Mps, si sfila il fondo del Qatar Lo Stato più vicino

Mps, si sfila il fondo del Qatar Lo Stato più vicino Mps, si sfila il fondo del Qatar Lo Stato più vicino
Esposti Saturniano | 21 Dicembre, 2016, 20:07

Quaestio (il gestore del fondo Atlante), che per salvare MPS si era impegnata a investire 1,6 miliardi di euro, ha espresso "forti perplessità sul term sheet", ossia il documento preparatorio del contratto, relativo al prestito ponte da 4,7 miliardi promesso da JpMorgan, Credit Suisse, Mediobanca e Hsbc. Entrambe queste condizioni non si sono ad ora realizzate.

Il meccanismo in base al quale il Governo ha chiesto di procedere a un ulteriore indebitamento è disciplinato dalla legge n. 243 del 24 dicembre 2012, quella per l'attuazione del pareggio di bilancio. Non corrono rischi se il salvataggio privato andrà in porto e neppure in caso di 'burden sharing'.(ANSA).

Insomma il Governo si prepara al peggio per quanto riguarda il piano di salvataggio del Monte e, se giovedì pomeriggio i risultati certificheranno l'ennesimo fallimento del piano di salvataggio di Rocca Salimbeni, l'esecutivo potrebbe già decidere di riunire il Cdm e varare il decreto.

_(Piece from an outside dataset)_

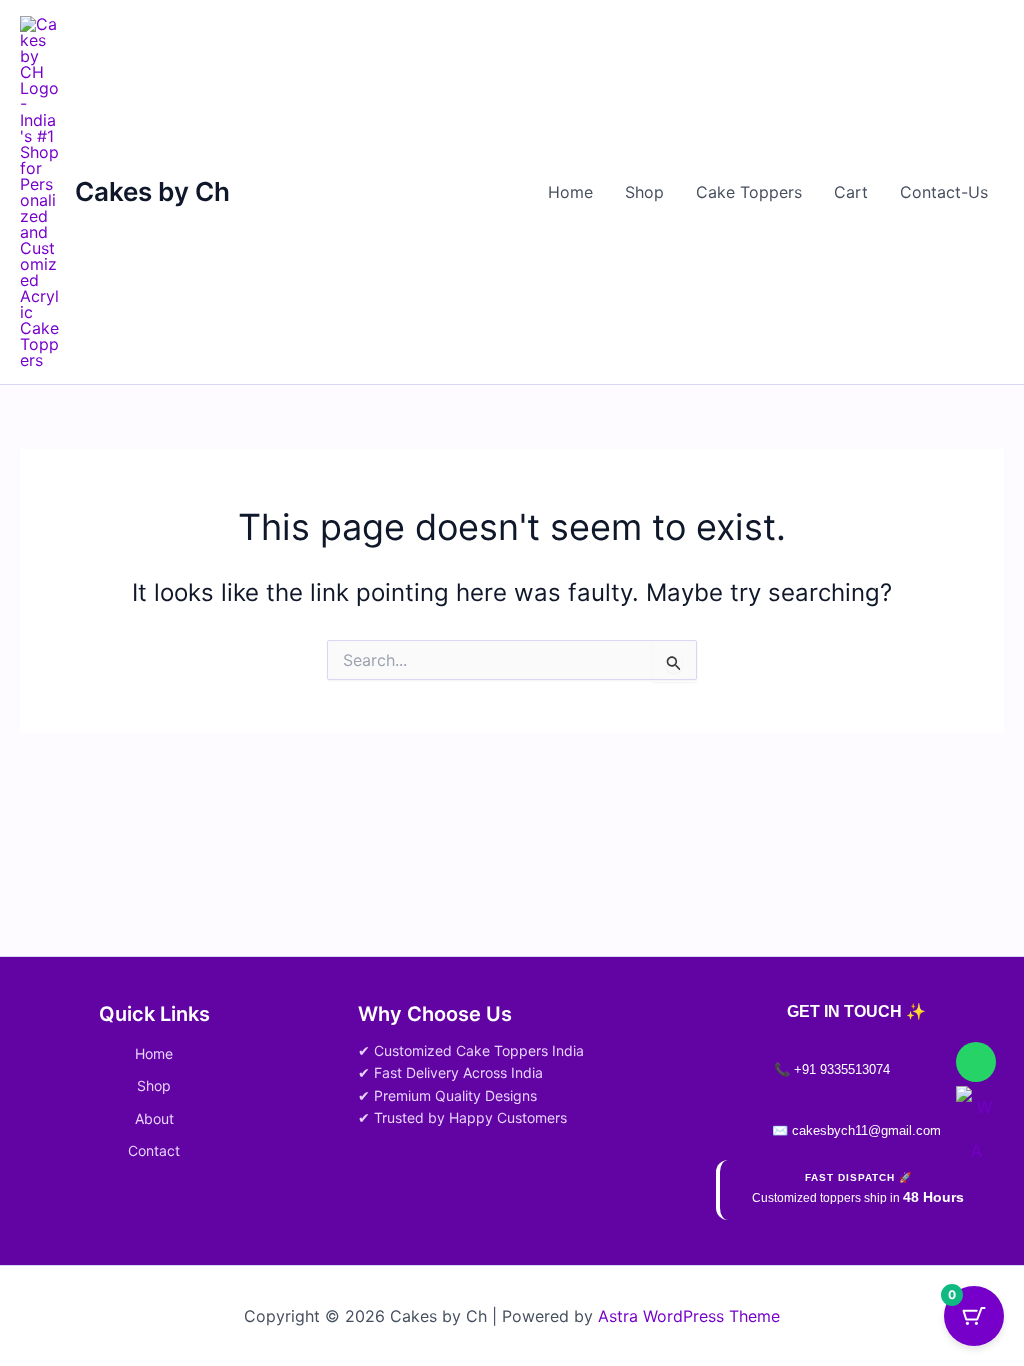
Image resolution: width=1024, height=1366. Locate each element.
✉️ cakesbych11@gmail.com (856, 1130)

Padoan ha chiarito: "Potranno essere adottate per due ordini interventi: primo, come garanzia per un adeguato livello di liquidità al sistema bancario per ripristinare la capacità di finanziamento a medio lungo e termine; secondo, per un programma di rafforzamento patrimoniale mediante interventi di ricapitalizzazione anche con la sottoscrizione di azioni". Che significa, in concreto?

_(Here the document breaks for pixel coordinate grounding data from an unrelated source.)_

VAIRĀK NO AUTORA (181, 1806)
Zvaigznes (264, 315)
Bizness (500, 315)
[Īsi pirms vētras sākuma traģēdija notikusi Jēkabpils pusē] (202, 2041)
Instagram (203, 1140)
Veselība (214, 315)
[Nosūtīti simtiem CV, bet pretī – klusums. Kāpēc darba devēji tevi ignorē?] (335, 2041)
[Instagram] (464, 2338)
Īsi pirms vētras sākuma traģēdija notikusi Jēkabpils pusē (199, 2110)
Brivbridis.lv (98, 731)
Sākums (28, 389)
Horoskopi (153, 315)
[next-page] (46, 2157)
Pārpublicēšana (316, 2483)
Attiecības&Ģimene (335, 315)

Sul punto, Padoan non è stato chiarissimo, affermando: "Non è possibile fornire valutazioni specifiche sui singoli istituti coinvolti nelle difficoltà del sistema creditizio". A cominciare da Banca Mps.

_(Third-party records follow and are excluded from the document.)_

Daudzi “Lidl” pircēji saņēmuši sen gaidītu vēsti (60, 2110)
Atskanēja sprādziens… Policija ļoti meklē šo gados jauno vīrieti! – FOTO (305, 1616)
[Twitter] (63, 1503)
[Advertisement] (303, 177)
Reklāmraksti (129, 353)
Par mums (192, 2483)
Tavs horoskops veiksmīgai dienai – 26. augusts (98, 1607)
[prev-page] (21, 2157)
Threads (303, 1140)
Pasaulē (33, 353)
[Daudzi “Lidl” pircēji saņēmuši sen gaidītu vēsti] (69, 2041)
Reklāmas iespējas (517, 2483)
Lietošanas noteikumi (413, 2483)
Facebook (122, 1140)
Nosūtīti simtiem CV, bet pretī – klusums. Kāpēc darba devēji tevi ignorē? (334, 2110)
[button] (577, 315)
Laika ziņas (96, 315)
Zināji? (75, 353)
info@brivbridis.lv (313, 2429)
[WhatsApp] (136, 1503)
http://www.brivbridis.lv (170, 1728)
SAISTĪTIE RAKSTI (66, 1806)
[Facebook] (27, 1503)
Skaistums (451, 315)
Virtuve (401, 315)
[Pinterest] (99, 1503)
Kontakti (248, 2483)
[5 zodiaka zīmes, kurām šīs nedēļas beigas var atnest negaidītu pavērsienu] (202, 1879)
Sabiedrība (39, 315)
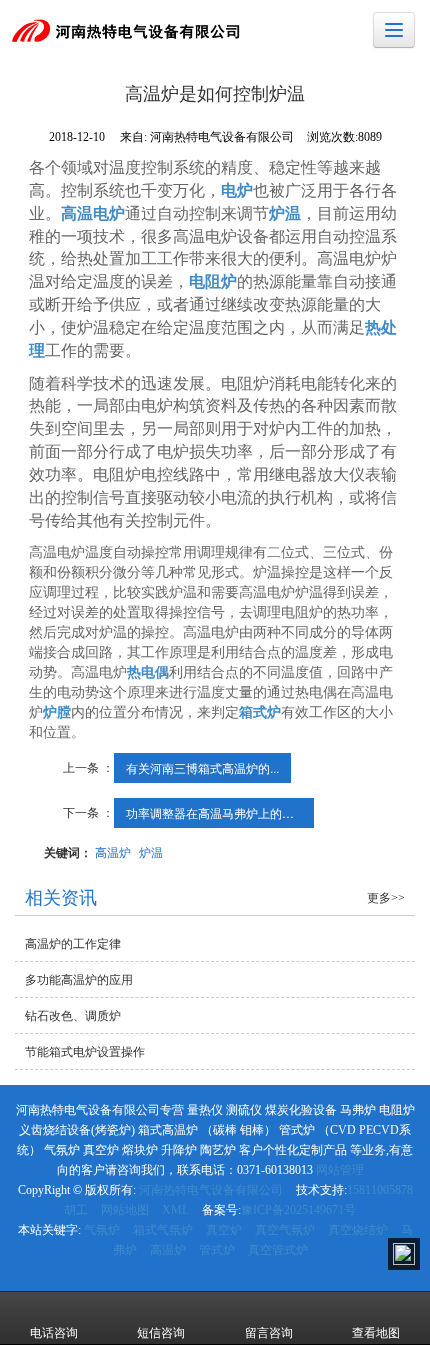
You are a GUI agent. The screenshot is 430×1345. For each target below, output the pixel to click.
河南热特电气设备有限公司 (211, 1190)
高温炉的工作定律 (73, 944)
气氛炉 (102, 1230)
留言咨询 (269, 1333)
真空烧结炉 (358, 1230)
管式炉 (217, 1250)
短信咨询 (161, 1333)
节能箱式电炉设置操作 (85, 1052)
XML (175, 1210)
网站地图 (125, 1210)
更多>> (386, 898)
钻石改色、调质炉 (73, 1016)
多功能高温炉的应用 (79, 980)
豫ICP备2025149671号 (298, 1210)
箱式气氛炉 (163, 1230)
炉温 (151, 851)
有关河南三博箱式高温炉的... (202, 767)
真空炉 (224, 1230)
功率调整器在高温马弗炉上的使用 (216, 812)
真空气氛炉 (285, 1230)
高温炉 (113, 851)
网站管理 (340, 1170)
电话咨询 (54, 1333)
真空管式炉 (278, 1250)
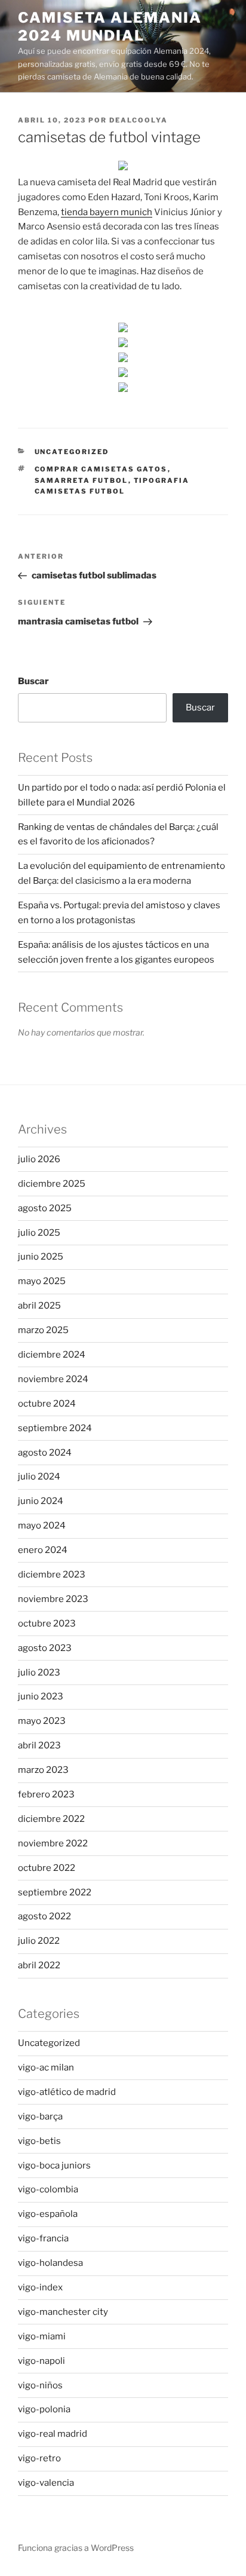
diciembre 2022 (51, 1819)
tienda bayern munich (106, 212)
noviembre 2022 (53, 1843)
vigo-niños (40, 2385)
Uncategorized (72, 452)
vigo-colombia (48, 2189)
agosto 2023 (45, 1648)
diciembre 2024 (51, 1354)
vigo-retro (39, 2458)
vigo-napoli (41, 2361)
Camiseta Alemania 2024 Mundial (110, 26)
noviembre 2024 (53, 1379)
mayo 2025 (42, 1281)
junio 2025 (40, 1256)
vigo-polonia (44, 2409)
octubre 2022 (46, 1868)
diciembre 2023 (51, 1574)
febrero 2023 (46, 1794)
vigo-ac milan (46, 2067)
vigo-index (40, 2287)
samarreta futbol (81, 480)
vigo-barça (40, 2116)
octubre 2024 (47, 1403)
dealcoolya (138, 120)
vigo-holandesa (50, 2263)
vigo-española (48, 2214)
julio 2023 (39, 1672)
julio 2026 (39, 1159)
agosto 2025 (45, 1208)
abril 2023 (39, 1745)
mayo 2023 (42, 1721)
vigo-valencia (46, 2482)
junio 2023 (40, 1696)
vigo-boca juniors (54, 2165)
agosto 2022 (44, 1916)
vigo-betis (39, 2141)
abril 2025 (39, 1305)
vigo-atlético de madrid (67, 2092)
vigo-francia (43, 2238)
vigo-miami (42, 2336)
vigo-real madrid (52, 2433)
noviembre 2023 (53, 1599)
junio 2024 (40, 1501)
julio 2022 (39, 1940)
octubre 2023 (47, 1623)
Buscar (33, 681)
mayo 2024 (42, 1525)
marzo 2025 (43, 1330)
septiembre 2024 (55, 1428)
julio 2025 (39, 1232)
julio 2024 (39, 1476)
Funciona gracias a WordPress (76, 2548)
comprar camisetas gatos (101, 469)
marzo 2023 (43, 1770)
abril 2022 (39, 1965)
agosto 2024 (45, 1452)
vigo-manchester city (63, 2312)
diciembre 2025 (51, 1183)
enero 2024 (42, 1550)
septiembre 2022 (54, 1892)
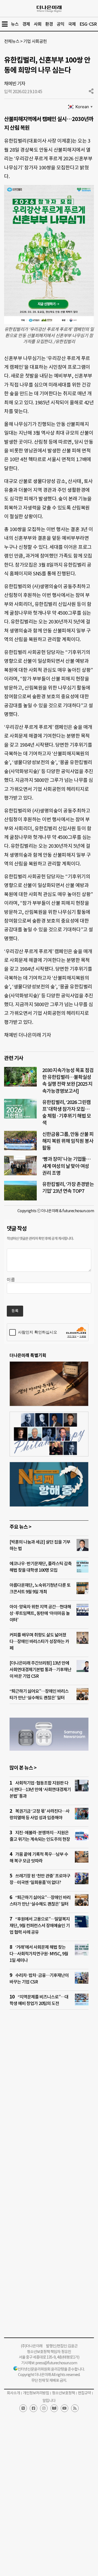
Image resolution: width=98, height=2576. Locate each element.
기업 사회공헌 (35, 41)
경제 (26, 24)
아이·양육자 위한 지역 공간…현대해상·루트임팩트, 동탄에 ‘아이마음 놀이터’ (40, 1613)
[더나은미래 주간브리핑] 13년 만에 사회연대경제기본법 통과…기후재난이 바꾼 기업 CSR (40, 1669)
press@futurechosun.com (56, 2362)
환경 (49, 24)
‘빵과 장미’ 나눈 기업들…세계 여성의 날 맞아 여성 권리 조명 (66, 1166)
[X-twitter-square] (23, 2408)
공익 (60, 24)
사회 (37, 24)
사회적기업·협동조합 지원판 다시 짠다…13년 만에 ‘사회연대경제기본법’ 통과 (40, 1789)
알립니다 (49, 2400)
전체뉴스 (11, 41)
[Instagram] (44, 2408)
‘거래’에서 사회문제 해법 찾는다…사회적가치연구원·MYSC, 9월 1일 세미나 (39, 1953)
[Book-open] (54, 2408)
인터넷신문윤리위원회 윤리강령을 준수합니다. (51, 2369)
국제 (72, 24)
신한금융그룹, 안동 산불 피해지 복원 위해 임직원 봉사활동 (68, 1141)
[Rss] (75, 2408)
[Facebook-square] (33, 2408)
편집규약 (84, 2392)
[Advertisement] (49, 2086)
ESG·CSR (88, 24)
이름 (11, 1279)
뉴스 (15, 24)
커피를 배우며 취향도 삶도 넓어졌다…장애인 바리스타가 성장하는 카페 (39, 1641)
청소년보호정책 (63, 2392)
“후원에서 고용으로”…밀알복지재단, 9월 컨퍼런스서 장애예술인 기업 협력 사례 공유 (40, 1925)
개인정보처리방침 (36, 2392)
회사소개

"Nazionalizzare è giusto, inevitabile, ma si sarebbe dovuto farlo al momento opportuno anziché continuare a procrastinare la decisione, vendendo il fumo d'irrealistiche soluzioni di mercato e facendo bruciare miliardi di capitalizzazione al sistema bancario italiano".

Detto ciò oggi dobbiamo salvaguardare l'interesse della banca che è quello di realizzare, anche se fosse necessario un interventi pubblico, la ricapitalizzazione. Il ministro dell'Economia Pier Carlo Padoan ha intanto ribadito l'impegno del governo alla massima tutela dei risparmiatori retail, tenendo conto, ha aggiunto, dei margini concessi dalle regole europee in materia di aiuto di stato. Non solo i risparmiatori, anche i fondi sembrerebbero non interessati a investire. Così è stato per la Banca Privata di Sindona, per il vecchio Banco Ambrosiano, per il Banco di Napoli, e per tutti i casi minori che si sono verificati negli scorsi ottant'anni. I correntisti invece, in caso di bail-in, rischierebbero solo coloro che hanno depositi superiori a 100mila euro e solo per la parte eccedente questa quota.